Friday, April 13, 2012

Discovering the colony near the foot of the GWB

Not far from the site of the actual Fort Lee in Fort Lee, there's a tiny enclave that's been both a haven for the well-to-do and a camp for Depression-era day laborers. Edgewater Colony's history that reflects several parts of American history and experiences, and you'd barely know the community is there, but for the small sign at the entrance near River Road.

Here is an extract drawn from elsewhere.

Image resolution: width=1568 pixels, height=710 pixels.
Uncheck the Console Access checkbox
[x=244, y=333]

I found it as I was driving to visit the famous parakeets of Edgewater. The entrance looked pleasant and welcoming enough, but I sensed that maybe it wasn't a driving around kind of place. Thus, I waited till I got home to do my exploring online. When I did, I found I'd discovered what's essentially an accidental planned community. Residents own shares of the cooperative community rather than the ground below the houses they buy there, so there are no property lines, and it's run by its own board and bylaws though still part of the town of Edgewater.

That in itself isn't all that remarkable; it's the history of the place that makes it interesting. Originally known as Burdette's Landing, the area seems to have been part of Fort Lee (again, the fort that the town is named for) during the Revolutionary War, acting as a vital ferry link to Fort Washington on Manhattan. Nearly a hundred years later, the area became the site of the Fort Lee Park Hotel, a massive riverside resort hosting wealthy New Yorkers seeking fun and entertainment outside the city boundaries. The hotel burned to the ground in 1914, leaving the property open to less well-off working-class families who set up homesteads there.

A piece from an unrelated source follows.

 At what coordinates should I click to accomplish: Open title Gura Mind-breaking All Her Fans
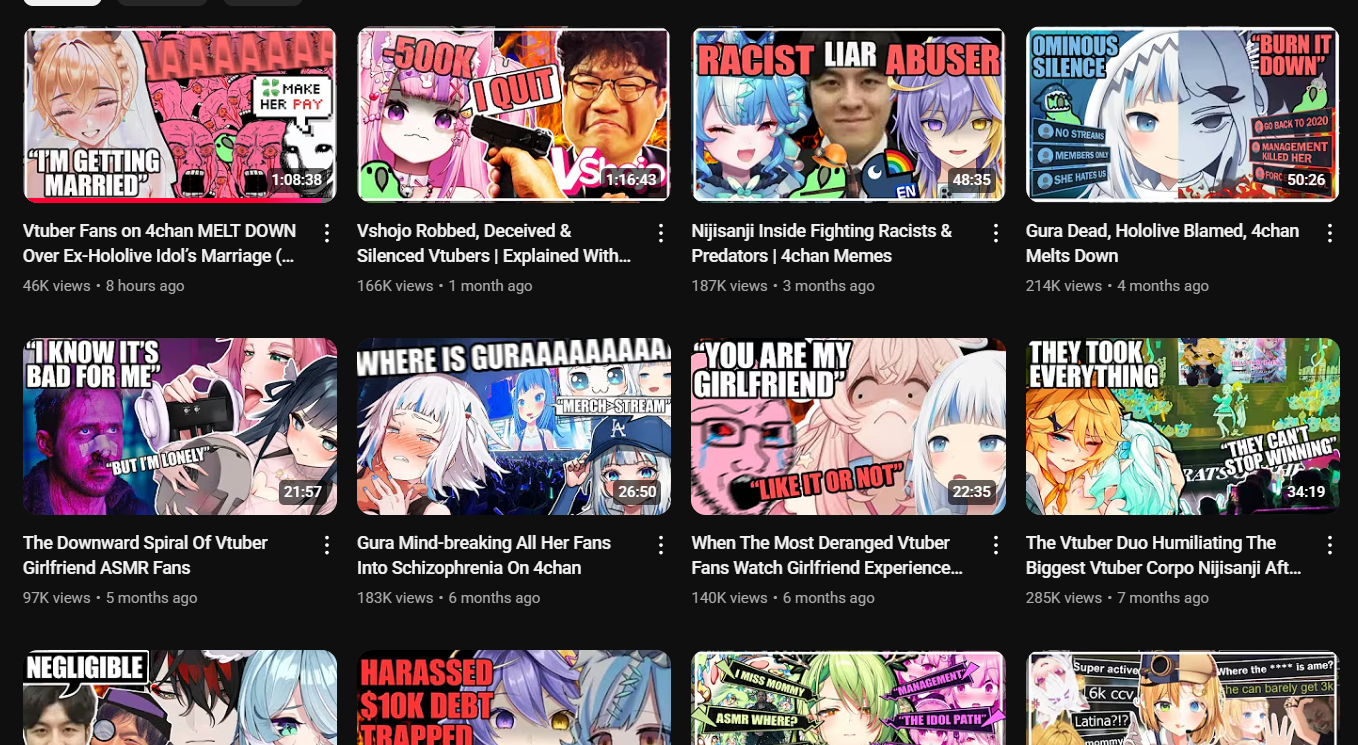(x=484, y=555)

The foundation for what became Edgewater Colony was set in the 1920s when Hartnett's Camps opened as yet another vacation haven on the shores of the Hudson. Unlike the old Fort Lee Park, however, the accommodations were more rustic, with bungalows that rented for $30 per season. When the construction of the George Washington Bridge started nearby in 1929, the men doing the nuts-and-bolts work adopted Hartnett's property as their temporary home, just a few miles from their worksite.

Mr. Hartnett (I haven't been able to find his first name) died in the 1940s, leaving a will that gave the the bungalow renters first rights to buy shares of the property for $1300 each. Those who decided to stay eventually incorporated into a formal cooperative that to this day maintains the roads and other common elements.

Reading the Edgewater Colony website, it sounds as if it's a tight-knit, friendly community whose residents appreciate and take pride in the location's heritage. It's kind of nice to see how down to earth the place is, especially given how pricy and exclusive some of the neighboring areas have become. In fact, if you see an opportunity to buy in, it might be worth a shot: the share price hasn't gone up since the original offering, making the Colony one of the most reasonably-priced places in Bergen County.